Seguí al río de gente que corría hacia allá, rodeando el perímetro

meridional de las Torres. La caravana fija de mi tía se había desmoronado,

era una ruina abrasada y humeante, lo mismo que todas las adyacentes. No

quedaba nada, apenas un montón inmenso de metales retorcidos y aún en

llamas.

Me mantuve a distancia, pero una gran multitud de personas se había

adelantado y se congregaba ante mí, tratando de acercarse al incendio todo

lo que podía. Nadie se molestaba siquiera en intentar penetrar en aquel

amasijo de hierros para rescatar a algún posible superviviente. Parecía

evidente que no los habría.

Una viejísima bombona de gas propano pegada a una de las caravanas

aplastadas emitió una pequeña detonación y la gente, presa del pánico, se

dispersó y buscó refugio. Casi al momento se produjo una rápida explosión

en cadena. Los curiosos retrocedieron y ya no volvieron a acercarse mucho

al lugar del incendio.

Los residentes que vivían en las torres cercanas sabían que si el fuego se

propagaba, tendrían graves problemas, por lo que ya había empezado a llegar

mucha gente con intención de combatir el fuego. Usaban mangueras de

jardín, cubos, recipientes grandes y todo lo que encontraban. Poco tiempo,

las llamas estaban controladas y el incendio empezaba a extinguirse.

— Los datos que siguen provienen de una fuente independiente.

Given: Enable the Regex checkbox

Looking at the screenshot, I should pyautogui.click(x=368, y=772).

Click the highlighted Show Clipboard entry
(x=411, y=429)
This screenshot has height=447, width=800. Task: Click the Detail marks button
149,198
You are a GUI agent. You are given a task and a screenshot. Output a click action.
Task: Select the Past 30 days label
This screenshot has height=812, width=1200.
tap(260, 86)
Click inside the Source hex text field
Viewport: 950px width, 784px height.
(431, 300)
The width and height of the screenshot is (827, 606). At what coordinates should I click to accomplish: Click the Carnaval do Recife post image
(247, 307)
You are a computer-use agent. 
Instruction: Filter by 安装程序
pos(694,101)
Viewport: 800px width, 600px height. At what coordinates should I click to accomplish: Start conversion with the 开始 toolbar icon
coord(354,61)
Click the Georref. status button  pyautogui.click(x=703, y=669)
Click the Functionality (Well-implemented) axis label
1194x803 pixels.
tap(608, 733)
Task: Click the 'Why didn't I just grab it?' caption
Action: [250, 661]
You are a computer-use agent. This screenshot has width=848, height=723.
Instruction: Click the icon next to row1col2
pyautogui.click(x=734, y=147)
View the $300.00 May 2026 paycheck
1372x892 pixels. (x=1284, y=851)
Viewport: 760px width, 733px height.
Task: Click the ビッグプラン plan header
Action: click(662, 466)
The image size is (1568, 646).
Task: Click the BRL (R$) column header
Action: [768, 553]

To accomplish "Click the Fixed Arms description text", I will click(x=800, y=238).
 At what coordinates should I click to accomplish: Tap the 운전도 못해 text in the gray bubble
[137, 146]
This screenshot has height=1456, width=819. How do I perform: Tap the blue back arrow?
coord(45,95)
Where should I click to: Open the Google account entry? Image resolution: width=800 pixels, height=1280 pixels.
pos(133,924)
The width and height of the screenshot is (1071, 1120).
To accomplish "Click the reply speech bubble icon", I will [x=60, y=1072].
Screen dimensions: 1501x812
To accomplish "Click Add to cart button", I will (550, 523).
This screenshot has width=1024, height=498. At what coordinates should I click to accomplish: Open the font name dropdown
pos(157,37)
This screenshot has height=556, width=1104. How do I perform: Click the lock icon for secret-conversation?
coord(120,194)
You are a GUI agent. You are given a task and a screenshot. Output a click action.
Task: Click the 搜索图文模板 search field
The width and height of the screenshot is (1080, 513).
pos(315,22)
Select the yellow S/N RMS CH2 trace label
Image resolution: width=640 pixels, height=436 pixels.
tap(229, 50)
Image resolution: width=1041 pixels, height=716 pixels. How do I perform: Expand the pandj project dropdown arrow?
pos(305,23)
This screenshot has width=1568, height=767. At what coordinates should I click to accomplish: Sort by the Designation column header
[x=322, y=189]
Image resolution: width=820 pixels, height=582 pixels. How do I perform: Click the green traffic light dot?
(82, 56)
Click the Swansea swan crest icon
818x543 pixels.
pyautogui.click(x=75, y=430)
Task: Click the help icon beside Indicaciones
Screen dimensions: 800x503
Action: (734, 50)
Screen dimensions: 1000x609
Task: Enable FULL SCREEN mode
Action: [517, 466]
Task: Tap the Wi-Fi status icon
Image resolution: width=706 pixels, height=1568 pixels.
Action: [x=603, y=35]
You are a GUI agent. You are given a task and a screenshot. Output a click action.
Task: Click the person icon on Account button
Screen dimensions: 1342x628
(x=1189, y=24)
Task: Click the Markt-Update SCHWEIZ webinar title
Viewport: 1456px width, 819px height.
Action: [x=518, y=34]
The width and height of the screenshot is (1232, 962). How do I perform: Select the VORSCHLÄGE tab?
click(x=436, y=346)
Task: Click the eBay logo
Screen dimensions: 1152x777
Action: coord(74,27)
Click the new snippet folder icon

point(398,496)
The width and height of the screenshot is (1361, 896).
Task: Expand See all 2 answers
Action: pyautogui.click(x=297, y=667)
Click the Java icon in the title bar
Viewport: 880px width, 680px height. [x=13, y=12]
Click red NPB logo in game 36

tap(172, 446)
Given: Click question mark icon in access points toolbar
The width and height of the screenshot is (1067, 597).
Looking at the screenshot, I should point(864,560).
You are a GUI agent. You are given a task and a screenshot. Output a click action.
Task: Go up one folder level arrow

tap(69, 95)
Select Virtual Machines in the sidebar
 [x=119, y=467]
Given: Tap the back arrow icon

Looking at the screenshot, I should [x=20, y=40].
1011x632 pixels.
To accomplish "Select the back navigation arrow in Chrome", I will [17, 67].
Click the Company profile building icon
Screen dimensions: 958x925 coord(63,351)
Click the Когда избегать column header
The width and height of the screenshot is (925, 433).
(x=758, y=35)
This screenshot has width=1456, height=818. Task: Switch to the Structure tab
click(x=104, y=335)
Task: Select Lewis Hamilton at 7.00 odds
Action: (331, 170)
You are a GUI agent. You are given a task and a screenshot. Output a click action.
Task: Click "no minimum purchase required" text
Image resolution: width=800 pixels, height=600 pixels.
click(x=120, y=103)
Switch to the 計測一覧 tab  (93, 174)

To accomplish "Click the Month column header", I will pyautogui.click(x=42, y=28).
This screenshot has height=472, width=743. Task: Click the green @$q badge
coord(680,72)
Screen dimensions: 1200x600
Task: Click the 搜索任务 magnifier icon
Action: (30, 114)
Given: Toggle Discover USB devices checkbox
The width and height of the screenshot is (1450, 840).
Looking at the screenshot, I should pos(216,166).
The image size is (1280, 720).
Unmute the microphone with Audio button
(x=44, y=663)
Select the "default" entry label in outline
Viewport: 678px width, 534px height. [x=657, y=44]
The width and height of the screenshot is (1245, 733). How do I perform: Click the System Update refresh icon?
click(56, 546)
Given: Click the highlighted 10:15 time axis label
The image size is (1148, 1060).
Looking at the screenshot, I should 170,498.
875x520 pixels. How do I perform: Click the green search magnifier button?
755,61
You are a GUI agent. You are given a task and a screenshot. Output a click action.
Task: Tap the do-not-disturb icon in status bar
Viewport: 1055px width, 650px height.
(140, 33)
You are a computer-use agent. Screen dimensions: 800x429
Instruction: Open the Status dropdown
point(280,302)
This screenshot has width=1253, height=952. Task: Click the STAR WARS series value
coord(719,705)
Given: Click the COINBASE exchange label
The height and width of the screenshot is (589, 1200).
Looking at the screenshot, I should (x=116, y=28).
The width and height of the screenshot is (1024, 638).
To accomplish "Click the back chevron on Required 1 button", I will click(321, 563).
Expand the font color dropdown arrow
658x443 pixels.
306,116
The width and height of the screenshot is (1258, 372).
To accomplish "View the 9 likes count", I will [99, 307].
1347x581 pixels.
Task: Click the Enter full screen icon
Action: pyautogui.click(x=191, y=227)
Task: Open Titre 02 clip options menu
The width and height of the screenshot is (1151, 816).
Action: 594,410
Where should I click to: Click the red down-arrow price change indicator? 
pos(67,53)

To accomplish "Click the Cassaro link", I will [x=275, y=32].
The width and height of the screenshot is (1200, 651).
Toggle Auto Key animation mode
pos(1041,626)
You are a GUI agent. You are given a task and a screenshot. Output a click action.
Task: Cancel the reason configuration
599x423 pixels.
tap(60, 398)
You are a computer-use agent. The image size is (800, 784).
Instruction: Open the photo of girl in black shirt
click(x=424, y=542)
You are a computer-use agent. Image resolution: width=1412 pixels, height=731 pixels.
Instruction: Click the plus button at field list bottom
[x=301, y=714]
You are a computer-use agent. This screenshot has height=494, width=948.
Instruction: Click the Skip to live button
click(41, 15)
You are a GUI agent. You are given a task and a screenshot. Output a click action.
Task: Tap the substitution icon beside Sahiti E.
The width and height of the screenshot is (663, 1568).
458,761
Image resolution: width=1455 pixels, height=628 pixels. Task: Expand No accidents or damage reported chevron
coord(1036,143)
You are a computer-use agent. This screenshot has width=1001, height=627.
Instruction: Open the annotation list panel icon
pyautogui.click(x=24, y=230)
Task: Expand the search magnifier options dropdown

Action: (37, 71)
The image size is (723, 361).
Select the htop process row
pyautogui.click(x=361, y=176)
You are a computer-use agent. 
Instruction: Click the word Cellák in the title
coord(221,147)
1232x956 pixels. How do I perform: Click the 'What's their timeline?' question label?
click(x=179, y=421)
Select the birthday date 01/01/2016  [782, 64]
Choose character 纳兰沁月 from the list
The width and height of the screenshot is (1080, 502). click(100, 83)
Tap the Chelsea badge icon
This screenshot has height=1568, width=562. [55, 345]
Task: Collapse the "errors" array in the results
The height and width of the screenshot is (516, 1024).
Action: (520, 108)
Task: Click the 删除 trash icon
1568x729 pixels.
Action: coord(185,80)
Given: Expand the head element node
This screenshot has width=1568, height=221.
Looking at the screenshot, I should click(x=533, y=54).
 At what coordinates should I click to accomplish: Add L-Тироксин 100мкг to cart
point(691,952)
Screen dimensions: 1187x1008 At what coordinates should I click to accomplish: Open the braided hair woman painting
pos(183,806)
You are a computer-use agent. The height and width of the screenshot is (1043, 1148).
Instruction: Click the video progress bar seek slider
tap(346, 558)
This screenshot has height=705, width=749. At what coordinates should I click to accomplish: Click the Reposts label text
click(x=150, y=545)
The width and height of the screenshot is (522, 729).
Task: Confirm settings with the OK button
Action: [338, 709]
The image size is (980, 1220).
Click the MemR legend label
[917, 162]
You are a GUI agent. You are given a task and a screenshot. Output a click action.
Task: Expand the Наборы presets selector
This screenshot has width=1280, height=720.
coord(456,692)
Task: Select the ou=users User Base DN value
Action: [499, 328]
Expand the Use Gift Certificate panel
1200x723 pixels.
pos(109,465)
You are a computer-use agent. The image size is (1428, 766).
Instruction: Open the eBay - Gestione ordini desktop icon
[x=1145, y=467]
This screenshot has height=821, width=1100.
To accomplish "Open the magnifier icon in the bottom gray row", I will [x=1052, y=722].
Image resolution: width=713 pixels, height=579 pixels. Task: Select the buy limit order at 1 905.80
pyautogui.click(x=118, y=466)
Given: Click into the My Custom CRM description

Mientras lo observaba en silencio, asistía a la circulación de los primeros

rumores entre susurros: la gente decía que seguramente se trataba de otro

accidente en un laboratorio de metanfetaminas o de algún idiota que

pretendía fabricar una bomba casera. Exactamente tal como había anticipado

Sorrento.

Eso fue lo que me sacó de mi estupor. ¿En qué estaba pensando? Los

sixers habían intentado matarme. Seguramente debían de contar con agentes

acechando por la zona, dispuestos a verificar que, en efecto, hubieran

conseguido su objetivo. Y yo, como un imbécil, me paseaba por allí.